Hal ini berpotensi mengurangi volume ekspor, yang pada akhirnya berdampak pada pertumbuhan ekonomi domestik dan meningkatkan risiko pemutusan hubungan kerja (PHK) di sektor-sektor tersebut.

“Itu seperti misalnya TPT, tekstil dan produk tekstil. Kemudian alas kaki. Kemudian juga udang, saya kira ya. Jadi itu adalah sektor-sektor yang akan terkena. Ini kita bisa lihat di sini misalnya mesin perlengkapan elektronik, kemudian lemak minyak hewan nabati. Itu akan terkena,” ujar Chatib, seperti dilansir dari CNN Indonesia, Senin (7/4/2025).
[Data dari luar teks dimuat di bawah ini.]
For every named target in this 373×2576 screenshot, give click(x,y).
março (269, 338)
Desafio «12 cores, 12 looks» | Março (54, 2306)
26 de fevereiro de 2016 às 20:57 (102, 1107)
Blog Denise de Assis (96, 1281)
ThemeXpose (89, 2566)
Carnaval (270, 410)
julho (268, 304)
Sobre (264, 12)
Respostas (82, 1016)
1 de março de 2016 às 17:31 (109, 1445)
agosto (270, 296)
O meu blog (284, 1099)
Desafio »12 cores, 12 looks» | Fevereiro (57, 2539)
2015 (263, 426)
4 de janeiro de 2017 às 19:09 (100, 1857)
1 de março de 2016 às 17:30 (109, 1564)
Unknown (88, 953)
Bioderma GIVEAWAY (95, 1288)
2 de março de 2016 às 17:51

Namun, Basri juga menekankan bahwa dampaknya terhadap Indonesia relatif lebih terbatas dibandingkan negara-negara yang lebih terintegrasi dengan ekonomi global, seperti Singapura atau Vietnam.

Tidak hanya Indonesia, Chatib menilai seluruh negara juga akan terpengaruh dari pengenaan tarif baru Trump.

“Kita harus ingat bahwa rasio dari ekspor Indonesia terhadap GDP itu hanya sekitar 25%. Jadi Indonesia itu share dari ekspor terhadap GDP-nya masih lebih kecil dibandingkan dengan Singapura yang 180% atau misalnya Vietnam,” katanya.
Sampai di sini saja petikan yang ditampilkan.